Voler une assiette ou une salière n’a jamais été aussi tendance. Sur TikTok, chaparder discrètement un objet après un dîner au restaurant devient un défi à la mode, alimenté par une poignée d’influenceurs qui en font un nouveau terrain de jeu viral. Le phénomène, aussi dérangeant que banalisé, inquiète de plus en plus les restaurateurs et commerçants.
Du “souvenir” au butin revendiqué
Une râpe à fromage, un verre à cocktail, une coupelle en céramique : voilà le genre de « trésors » que certains clients ramènent fièrement chez eux. Sur les réseaux, ces vols sont montrés comme des trophées. Une vidéo TikTok cumulant plus de 900.000 vues montre une utilisatrice exhiber ses larcins en riant, demandant à sa communauté quelle est « la meilleure chose qu’ils ont volée dans un restaurant ». Réponses enthousiastes en commentaire. Aucun remords, bien au contraire : certains parlent même de « souvenirs ». Une autre tiktokeuse, suivie par des milliers d’abonnés, va plus loin : elle revendique voler à chaque sortie et affiche sa collection personnelle d’objets « empruntés ». Assiettes, verres, bouteilles, tout y passe. La vidéo a été visionnée plus de 7 millions de fois. « Je ne suis ni la première ni la dernière à le faire », s’amuse-t-elle. « Soyons honnêtes, vous le faites aussi. »

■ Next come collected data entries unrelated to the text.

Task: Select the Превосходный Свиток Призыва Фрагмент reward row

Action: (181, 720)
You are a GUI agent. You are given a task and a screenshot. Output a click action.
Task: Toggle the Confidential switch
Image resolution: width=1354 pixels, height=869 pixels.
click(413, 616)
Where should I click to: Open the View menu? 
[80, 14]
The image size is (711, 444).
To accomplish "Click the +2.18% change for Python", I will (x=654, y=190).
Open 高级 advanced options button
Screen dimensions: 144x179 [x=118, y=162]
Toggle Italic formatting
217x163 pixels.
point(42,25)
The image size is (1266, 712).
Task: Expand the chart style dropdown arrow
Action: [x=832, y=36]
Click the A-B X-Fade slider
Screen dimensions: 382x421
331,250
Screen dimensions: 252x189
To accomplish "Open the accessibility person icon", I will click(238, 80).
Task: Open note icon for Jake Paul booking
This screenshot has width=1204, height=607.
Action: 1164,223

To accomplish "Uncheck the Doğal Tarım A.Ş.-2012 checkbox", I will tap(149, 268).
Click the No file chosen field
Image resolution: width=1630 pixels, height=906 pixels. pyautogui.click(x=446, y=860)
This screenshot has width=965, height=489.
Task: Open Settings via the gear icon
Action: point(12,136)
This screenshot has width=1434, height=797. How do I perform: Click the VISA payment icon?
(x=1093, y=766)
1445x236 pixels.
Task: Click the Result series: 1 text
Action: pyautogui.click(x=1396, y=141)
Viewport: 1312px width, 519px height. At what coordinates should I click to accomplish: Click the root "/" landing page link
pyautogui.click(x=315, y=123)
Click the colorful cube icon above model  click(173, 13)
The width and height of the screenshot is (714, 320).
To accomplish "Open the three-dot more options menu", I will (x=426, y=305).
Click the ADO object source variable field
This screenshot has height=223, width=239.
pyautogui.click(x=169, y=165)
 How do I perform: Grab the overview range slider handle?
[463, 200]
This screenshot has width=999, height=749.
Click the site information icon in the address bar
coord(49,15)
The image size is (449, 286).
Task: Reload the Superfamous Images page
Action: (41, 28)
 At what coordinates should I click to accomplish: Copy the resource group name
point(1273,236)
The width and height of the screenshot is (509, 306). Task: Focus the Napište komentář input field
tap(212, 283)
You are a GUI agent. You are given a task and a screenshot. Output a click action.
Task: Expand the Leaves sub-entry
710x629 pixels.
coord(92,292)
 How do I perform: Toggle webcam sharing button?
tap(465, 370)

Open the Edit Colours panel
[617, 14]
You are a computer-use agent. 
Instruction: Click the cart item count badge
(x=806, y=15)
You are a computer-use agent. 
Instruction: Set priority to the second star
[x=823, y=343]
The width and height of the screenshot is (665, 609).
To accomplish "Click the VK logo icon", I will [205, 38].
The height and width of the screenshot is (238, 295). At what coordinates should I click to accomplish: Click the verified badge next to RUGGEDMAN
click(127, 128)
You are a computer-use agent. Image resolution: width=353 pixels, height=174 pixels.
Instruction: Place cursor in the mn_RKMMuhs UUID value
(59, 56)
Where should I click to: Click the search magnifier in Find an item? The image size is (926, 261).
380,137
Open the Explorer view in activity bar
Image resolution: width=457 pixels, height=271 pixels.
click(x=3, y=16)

Un ras-le-bol croissant chez les commerçants
Le phénomène dépasse les frontières américaines et s’installe aussi en France, où les commerçants constatent une recrudescence des vols, notamment dans les cafés, boutiques ou petits restaurants. À Amiens, Jérôme Jean, commerçant excédé, a fondé l’association Ras-le-vol après s’être fait dérober pour près de 950 euros de marchandises. En janvier 2023, il publie les visages des voleurs sur ses réseaux sociaux, une initiative qui lui vaut un risque légal – 45.000 euros d’amende et un an de prison – mais aussi un buzz massif : 5 millions de vues. Depuis, il milite pour un encadrement légal du droit à diffuser les images des voleurs. Son combat vise à faire évoluer la législation pour permettre aux commerçants de se défendre face à ces actes banalisés par les réseaux sociaux. Son slogan ? « Établissement sous vidéosurveillance, nous diffusons les images en cas de vol. » Derrière ces vidéos « légères », c’est une banalisation inquiétante du vol qui s’installe, à coup de likes et de commentaires complices. Et une réalité pesante pour ceux qui, chaque jour, voient partir un peu de leur outil de travail dans les poches de leurs clients.